「売上 = UU × CVR × 単価」はどの会社でも実施している因数分解です。
マネージャーから「要素分解できてる? UUはなぜ減ったの? UUを元の水準に戻す打ち手は?」と言われ、「いやいや単純にUUだけを伸ばしても買ってもらえない顧客を増やすだけで売上は伸びません、市場環境が変わったので。」というやりとりは日常茶飯事でしょう。
どう要素分解するかはとても大事な基礎ですが、それだけを言う「わかってないマネージャー」と「わかってる現場」の壁がどこにあるのかが、最近読んだ本でしっくり来ました。
「要素還元主義」と「構造主義」とは?
要素還元主義は、つまりは上記の因数分解です。ダッシュが速い + クロスがうまい + シュートがうまいの、それぞれの要素を向上させればサッカーがうまくなるという考え方です。
構造主義は、全体感です。ダッシュもクロスもシュートも相互に作用していて全体ができあがっています。要素分解した1つ1つを単純に足し合わせてもサッカーがうまい選手にはならないという考え方です。

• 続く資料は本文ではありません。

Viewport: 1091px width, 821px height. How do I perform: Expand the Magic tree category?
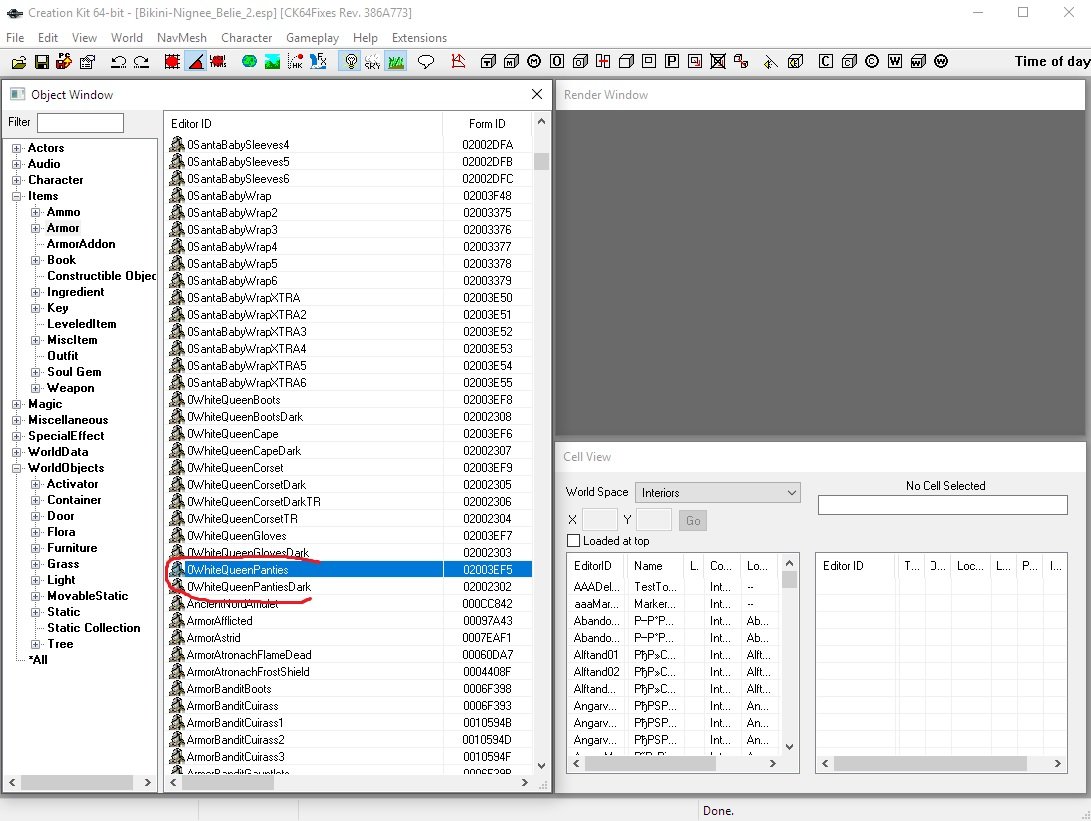17,404
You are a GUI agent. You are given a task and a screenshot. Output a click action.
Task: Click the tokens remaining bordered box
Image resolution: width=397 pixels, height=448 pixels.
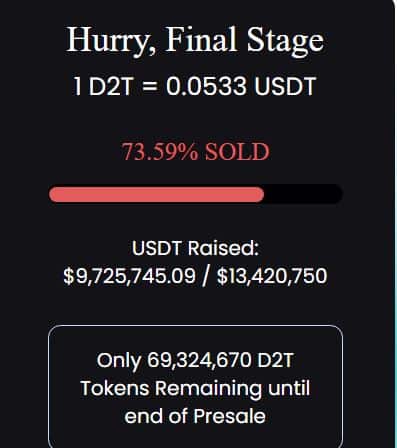point(195,387)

先の例の上司と現場が会話をしているときもこの要素還元主義と構造主義が入り乱れています。「売上減少要因をUUに要素分解しながらも、全体感として捉えながら会話している」程度感の違いで意見や議論の進め方が食い違っています。上司は原因を明快にしたいので要素還元主義に重きを置いていて、部下は肌感で状況をつかんでいるため構造主義に重きを置いています。
「ビジネスセンスがある」とは構造主義で質高く見れていることではないか
「あの人はビジネスセンスがある」という言葉もよく聞きますが、その意味がわかっていませんでした。「ビジネスをうまく動かすことができる」くらいに曖昧に捉えていましたが、そうではなく「構造主義で全体を見れていて、適切な構造を作ることができる」ということなのだと理解が進みました。
両方の考え方があることを理解した上で考えることが大事
成果が出ないときにUUの減少にシンプルに着目するマネージャー(要素還元主義)と、UUの減少が全体の一部の事象であると捉えられるマネージャー(構造主義)では、現場からの信頼も事業価値向上への貢献も、時を追うごとに大きく差が出るでしょう。
どちらか100%に偏るのではなく、構造主義で物事を捉えた上で、相手に伝わりやすいように要素還元主義で会話をするくらいがちょうどよいのかなと思います。